READING TEXT =
▶
UK Applied Aerodynamics Consortium

Landmark Calculations



Rotor Tip Vortex

The Problem:

The aerodynamic loading on a rotor blade, in both the hover and forward flight regimes, is highly dependent on the vortical wake shed by the previous blade passages. In hover a complex helical wake forms below the blades, while in forward flight the wake is swept downstream, rather than form below the blades, but each blade experiences completely time-dependent loads, with large variations around the azimuth as the tip vortices from previous blades vary in both strength and position.

The Challenge:

The accurate capture of the rotor wake is vital during any rotor simulation if the time-dependent blade loads are to be predicted correctly. The rotor blades must be trimmed according to the aerodynamics but, also, the noise and vibration levels and frequencies are determined by the wake characteristics. Hence, large grid densities are required, for a conventional compressible F-V code, to resolve the wake to sufficient distance to obtain the correct blade influence, as well as long numerical integration times for the wake to develop. Forward flight also requires very small time-steps to accurately resolve blade-vortex interactions (BVI), and so parallelisation is essential.
◀
ACTIVITY = Translate this sentence from the rotor tip vortex text into French: "The accurate capture of the rotor wake is vital during any rotor simulation if the time-dependent blade loads are to be predicted correctly."

SOURCE MATERIAL =
▶
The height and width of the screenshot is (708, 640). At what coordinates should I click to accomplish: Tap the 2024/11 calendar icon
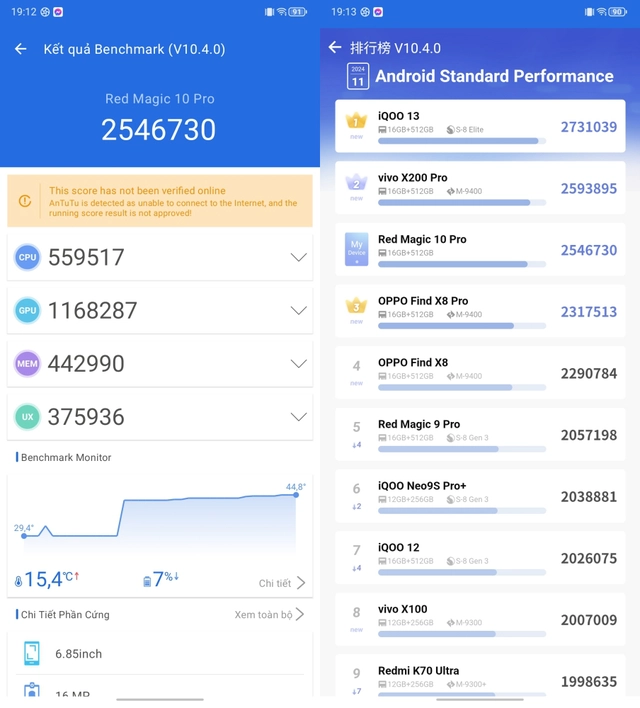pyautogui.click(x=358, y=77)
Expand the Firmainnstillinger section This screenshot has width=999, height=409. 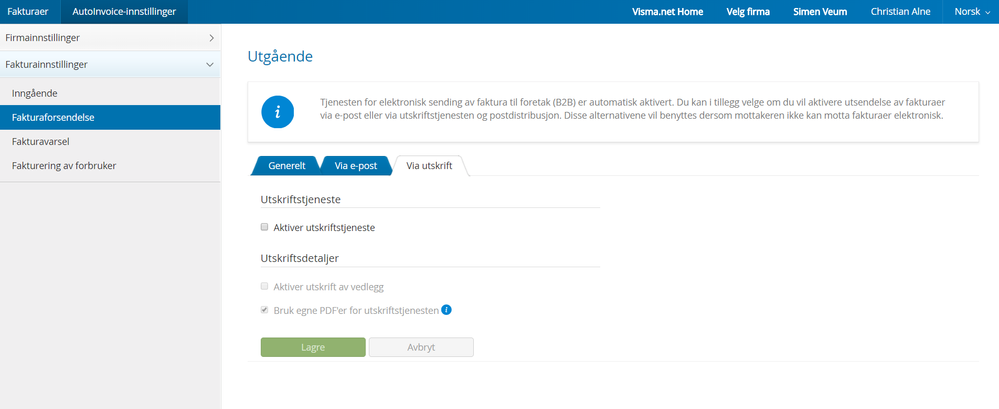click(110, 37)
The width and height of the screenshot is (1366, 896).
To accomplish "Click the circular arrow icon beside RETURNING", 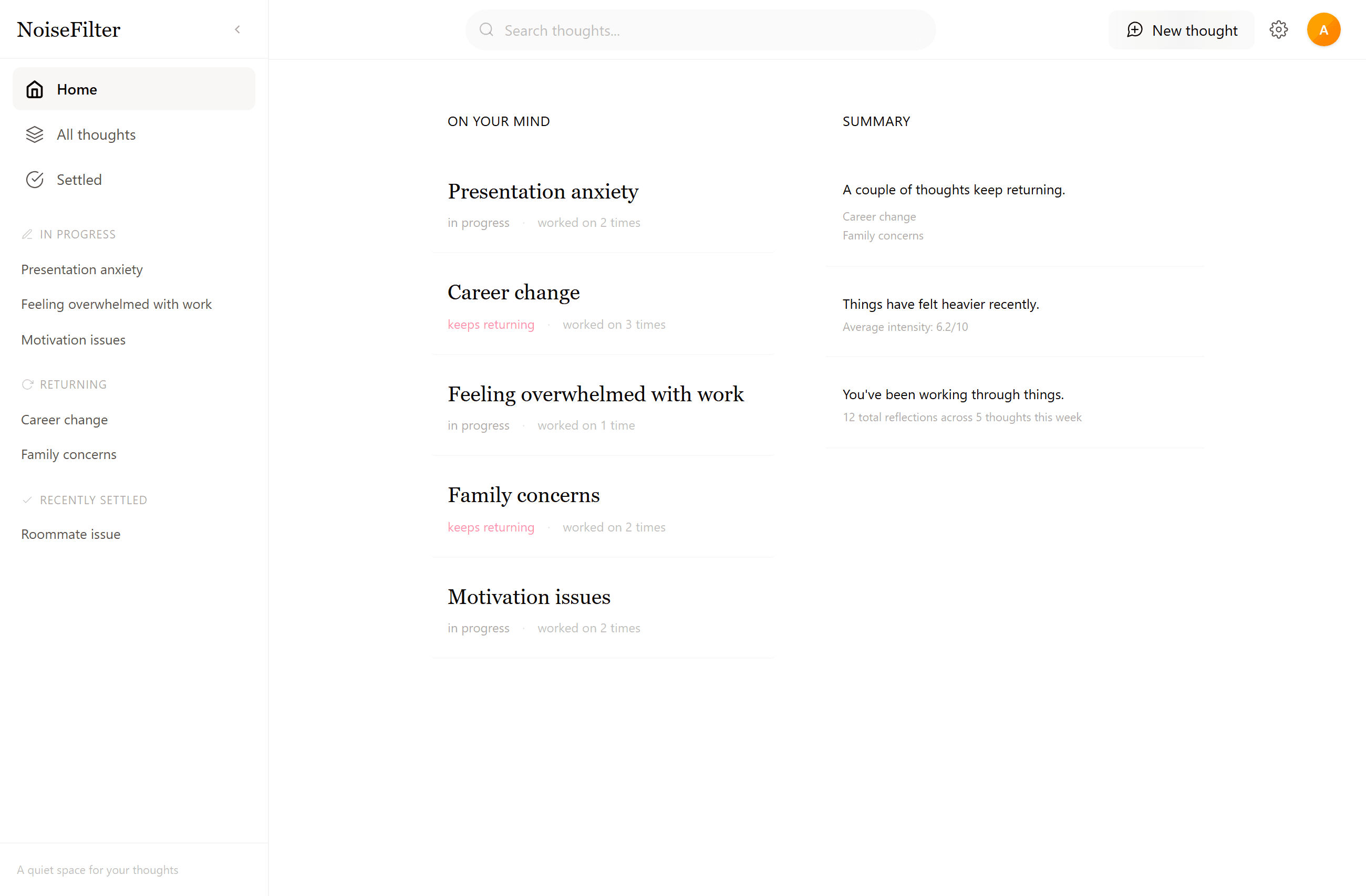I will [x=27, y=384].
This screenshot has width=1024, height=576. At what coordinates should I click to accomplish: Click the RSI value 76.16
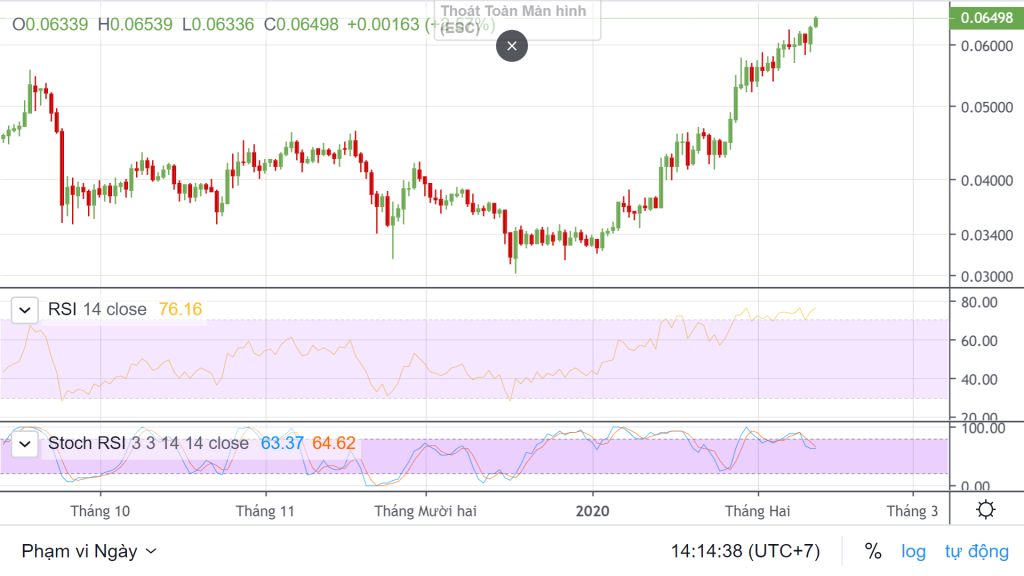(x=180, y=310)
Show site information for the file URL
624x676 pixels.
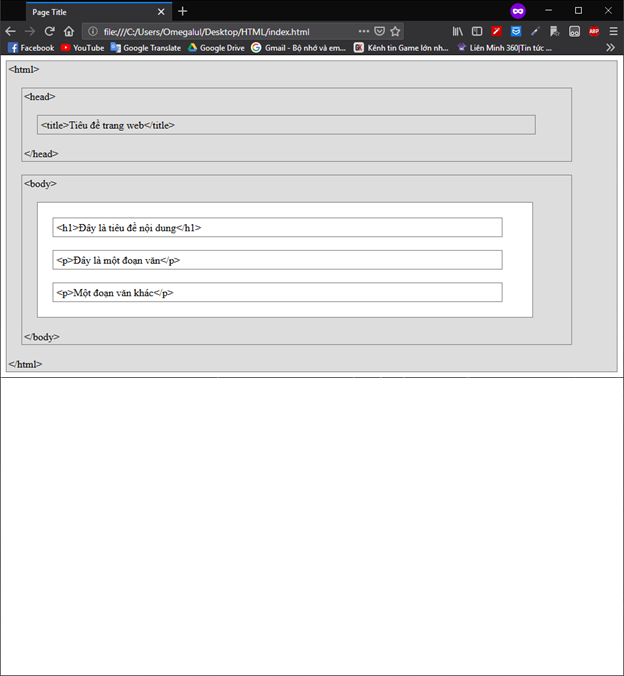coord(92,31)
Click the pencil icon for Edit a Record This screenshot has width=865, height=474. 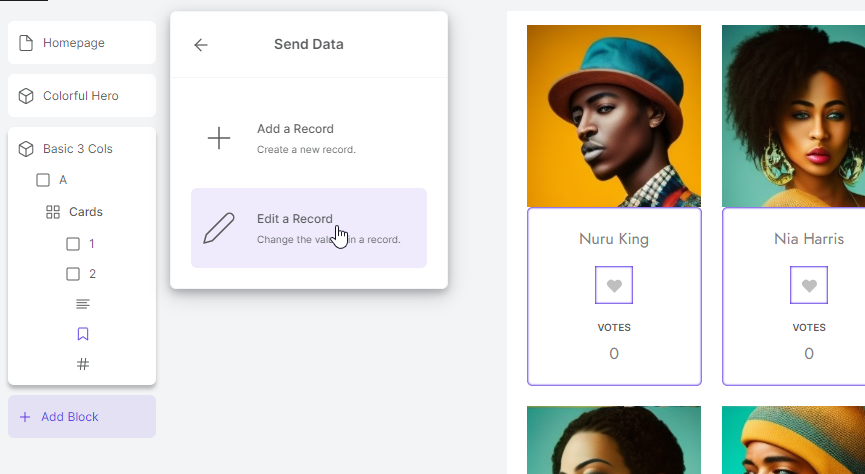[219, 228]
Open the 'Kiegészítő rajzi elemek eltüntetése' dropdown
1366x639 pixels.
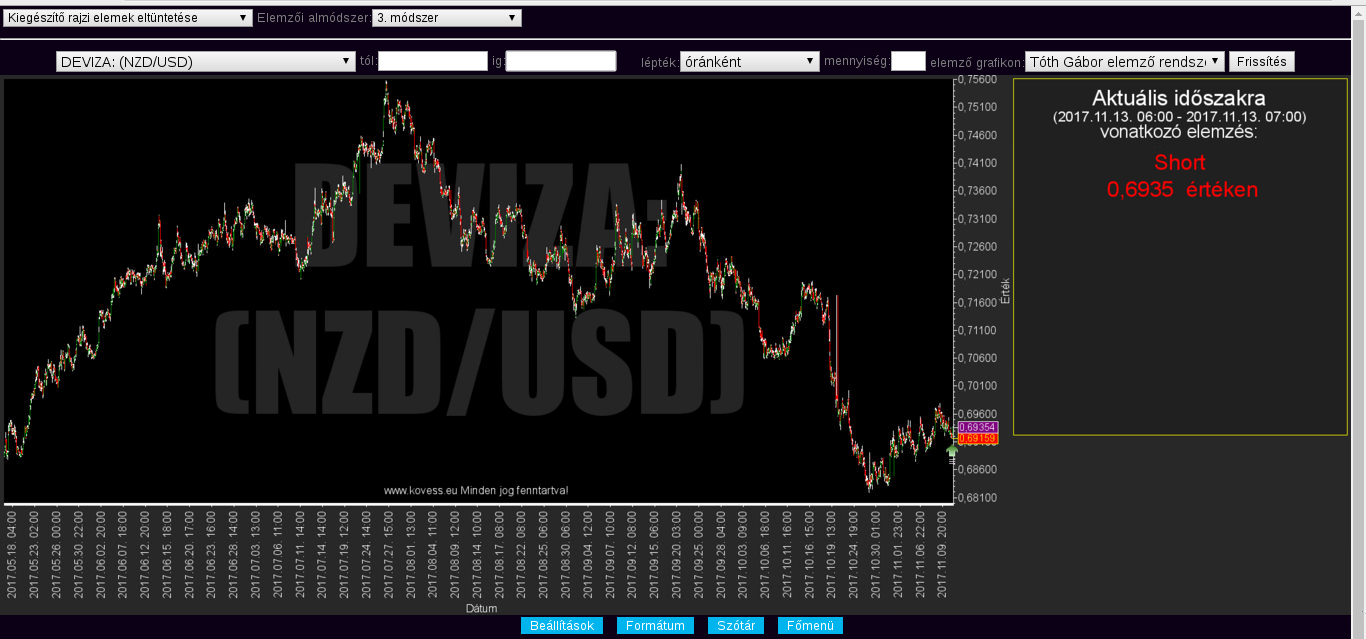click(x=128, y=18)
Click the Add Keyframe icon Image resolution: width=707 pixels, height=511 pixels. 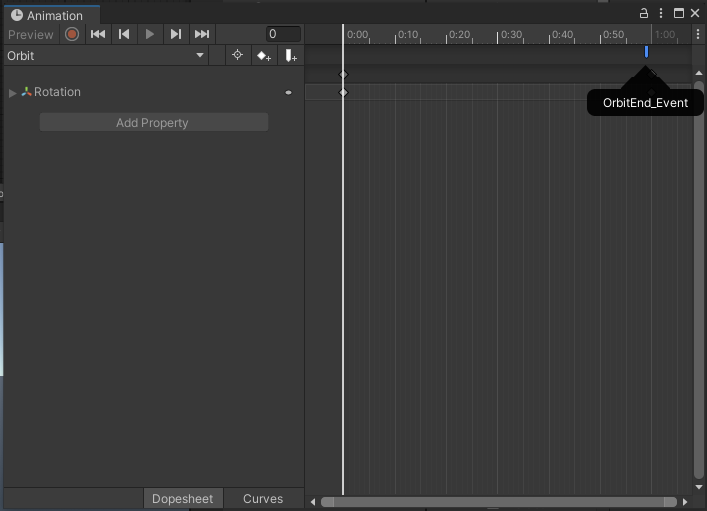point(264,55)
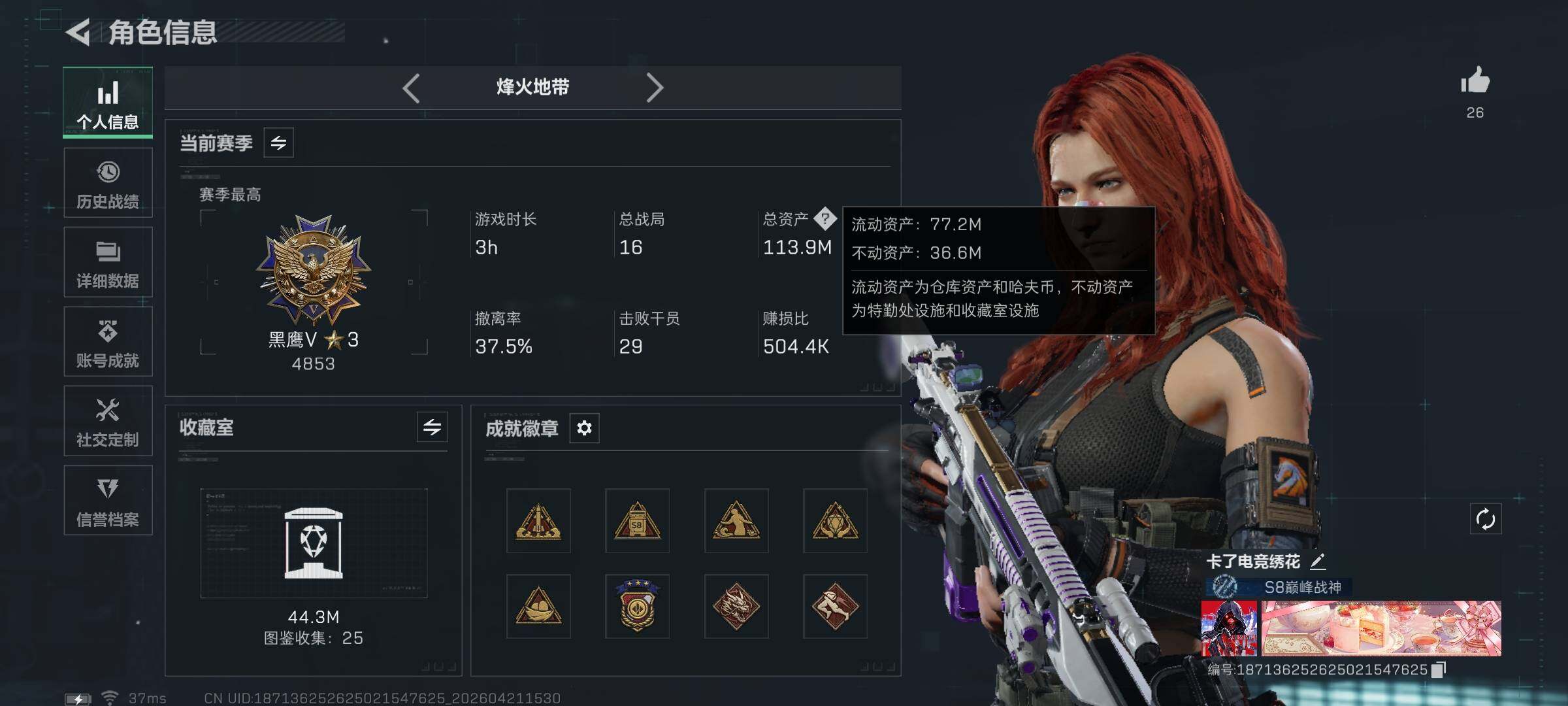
◀
TASK SOLUTION = La capture précise du sillage du rotor est essentielle lors de toute simulation de rotor si l'on veut prédire correctement les charges des pales variables dans le temps.